• [CHALLENGE A] Repeat the section of the mayoral forum post starting with "We emailed the" and going on through "on certain communities?".
• [CHALLENGE B] Carry on writing the mayoral forum post from the point where it stops.

• [PAGE EXTRACT]
□ □ □ □
Welcome to Day 6 of the SDFP Virtual Mayoral Forum. (See Day 1, Asking about managed competition, here , Day 2, Looking back on the Plaza de Panama controversy, here, Day 3, The Building Permit Process is a Hot Mess and Plans for the Planning Department, here. Day 4. Walkable/Bikeable Neighborhoods and Public Transit, here. Day 5, Fixing the Infrastructure, here.)
With input from our many contributors, editors put together a series of eight questions we felt were unique, not too open ended and not trite. We’re publishing one response from the candidates per day (Monday-Friday) so readers can see the verbatim responses side by side.
We emailed the questions to the addresses listed with the City Clerk’s office as contact points, knowing most of the minor candidates wouldn’t respond. Kevin Faulconer’s campaign is refusing to participate. We can only assume–and, believe me we’ve tried to get them involved– their non-response sends a message about their openness to the citizens in this city. You can decide what that message is.
The complete questionnaire can be found here.
SDFP editor Brent Beltrán provides insight into why we asked this question: What about the homeless in San Diego?
Homelessness is an issue that impacts most communities in San Diego, some neighborhoods more than others. There are thousands of people living on the streets of San Diego. How does a city alleviate the issues that cause homelessness and lessen the negative impact homelessness has on certain communities?
□ □ □ □
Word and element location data
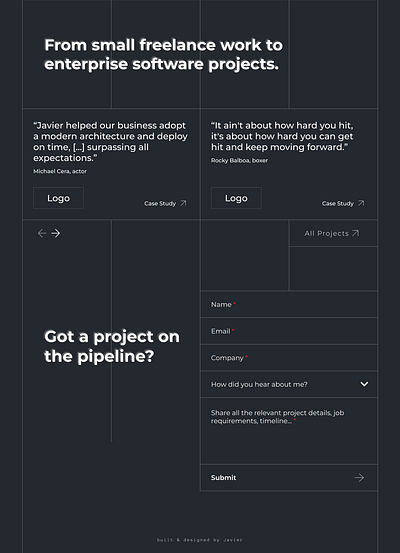This screenshot has width=400, height=553.
Task: Submit the contact form
Action: (289, 478)
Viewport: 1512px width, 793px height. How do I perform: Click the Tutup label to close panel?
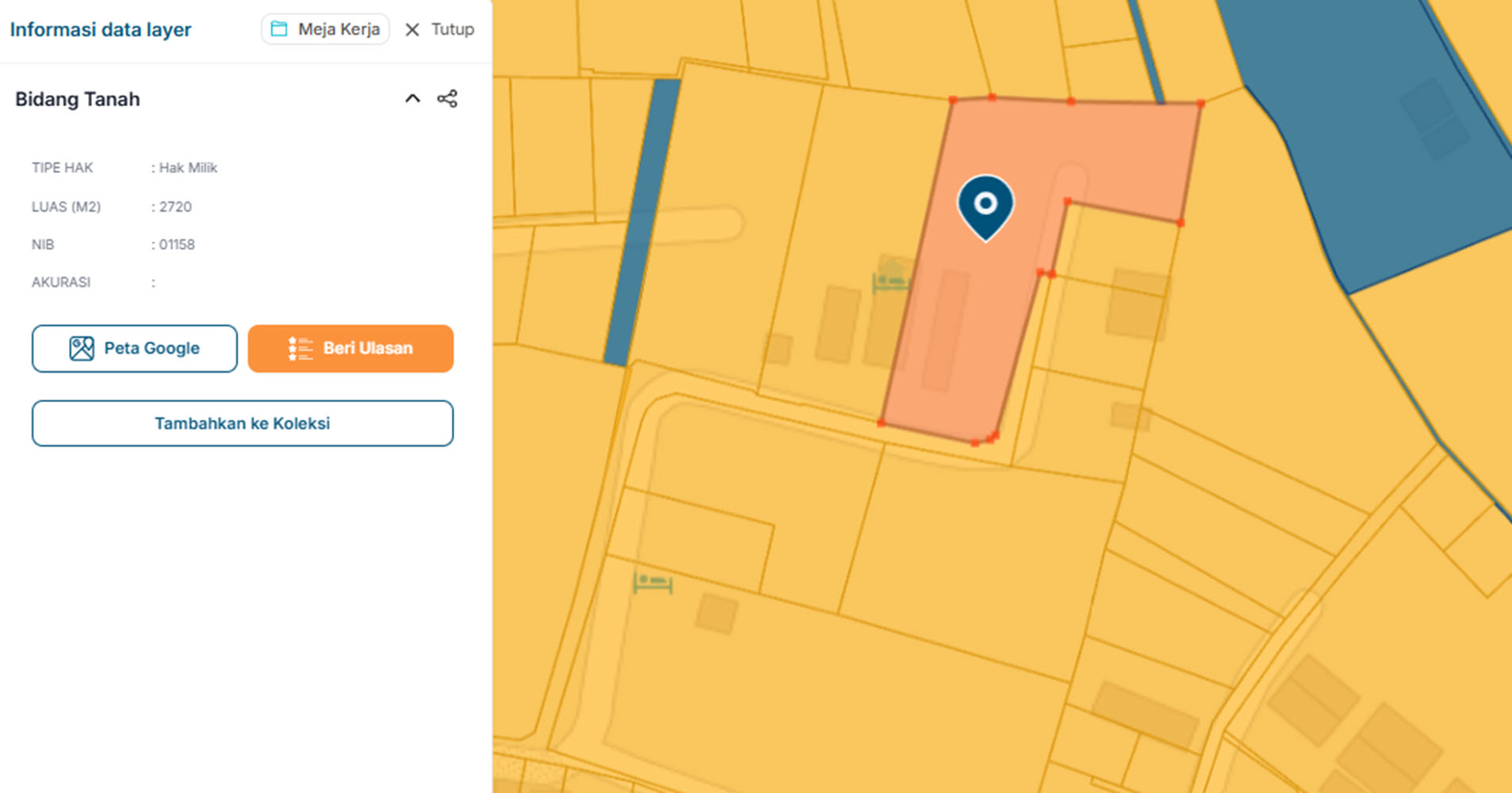tap(452, 29)
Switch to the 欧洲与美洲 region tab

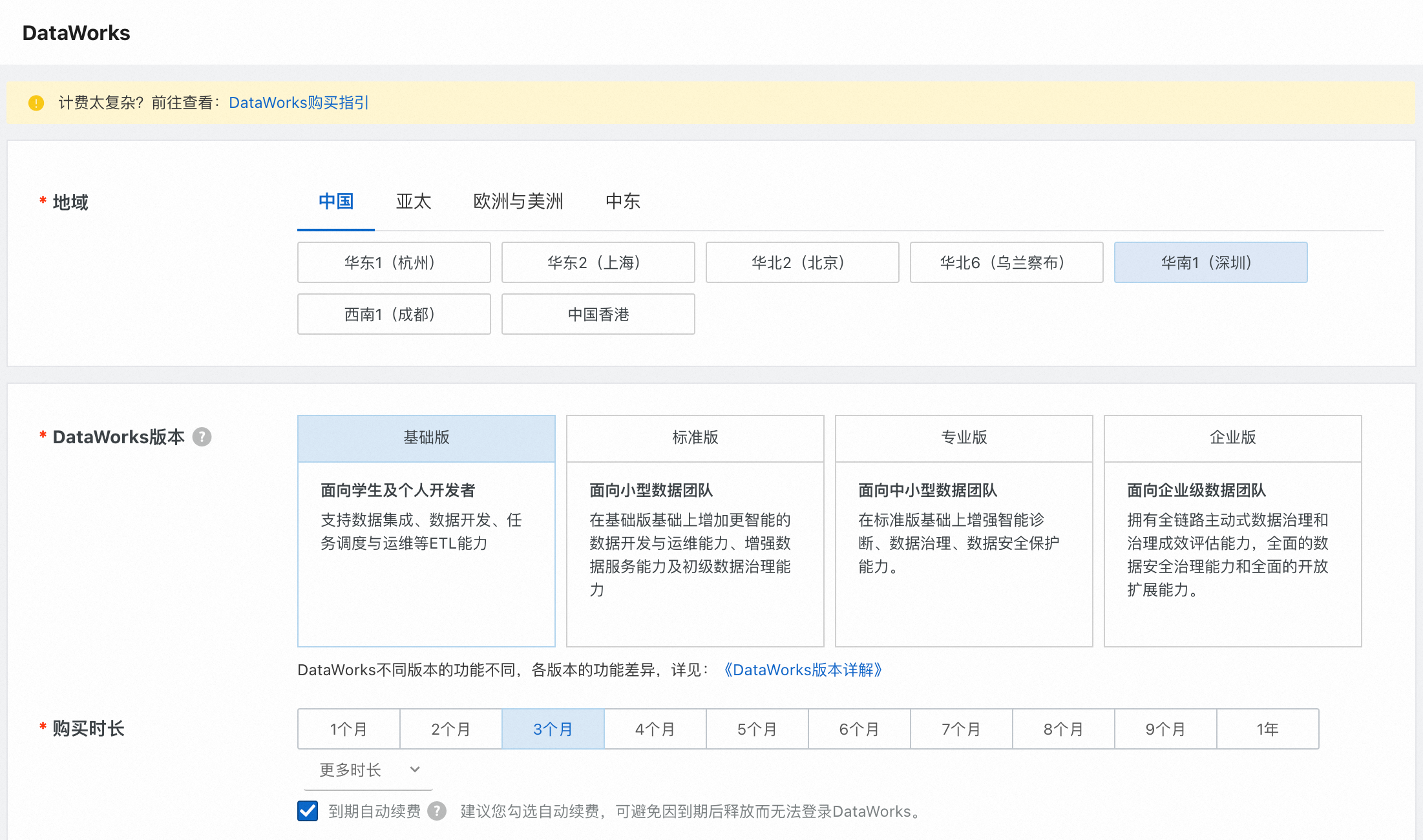517,202
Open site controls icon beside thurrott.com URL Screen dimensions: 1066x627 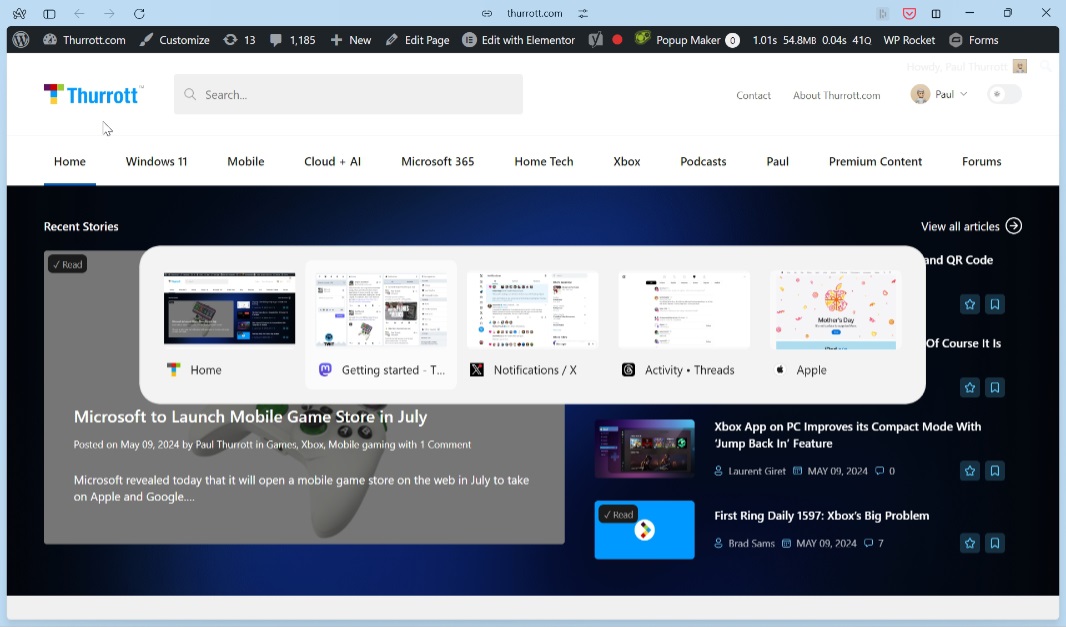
□ □ □ □
• [ANSWER A]
We emailed the questions to the addresses listed with the City Clerk’s office as contact points, knowing most of the minor candidates wouldn’t respond. Kevin Faulconer’s campaign is refusing to participate. We can only assume–and, believe me we’ve tried to get them involved– their non-response sends a message about their openness to the citizens in this city. You can decide what that message is.
The complete questionnaire can be found here.
SDFP editor Brent Beltrán provides insight into why we asked this question: What about the homeless in San Diego?
Homelessness is an issue that impacts most communities in San Diego, some neighborhoods more than others. There are thousands of people living on the streets of San Diego. How does a city alleviate the issues that cause homelessness and lessen the negative impact homelessness has on certain communities?

• [ANSWER B]
San Diego neighborhoods such as Barrio Logan, East Village, Downtown, Ocean Beach and Pacific Beach are heavily impacted by the homeless population. The East Village and Barrio Logan share a disproportionate number of homeless shelters and organizations that provide services to them. Thus impacting these neighborhoods more than others. How does the city help distribute equally the necessary burden of caring for the homeless population so that communities such as Barrio Logan don’t bear the brunt of services and shelters?
There are a myriad of reasons why people end up on the streets: lack of economic opportunities, mental illness, drug and alcohol abuse, abusive relationships, greed by banking and mortgage companies, among others. Dealing with these issues is at the root of helping lower the amount of homeless people on the streets.
In a society such as ours there will always be a certain segment of the population that is homeless. The issue is how do we lesson the amount of people living on the streets and the disproportionate impact those individuals, and the services provided to them, have on particular communities.
6. Homelessness/ Community Impacts
The annual homeless census for 2012 estimates that there are 8,900 people sleeping in the streets or shelters in the County of San Diego. (Source: http://voiceofsandiego.org/2013/04/18/annual-homeless-census-shows-fewer-sleeping-on-streets/) Close to two thirds of those people were counted in the City of San Diego. A few of San Diego’s communities are disproportionately impacted by our inability to successfully address this issue.
What is your strategy to alleviate homelessness and the impact it has on specific communities?
Most communities plan how to manage homelessness – not how to end it. New data has shown that most localities could help homeless people much more effectively by changing the mix of assistance they provide. A first step in accomplishing this is to collect much better data at the local level. A second step is to create a planning process that focuses on the outcome of ending homelessness – and then brings to the table not just the homeless assistance providers, but the mainstream state and local agencies and organizations whose clients are homeless.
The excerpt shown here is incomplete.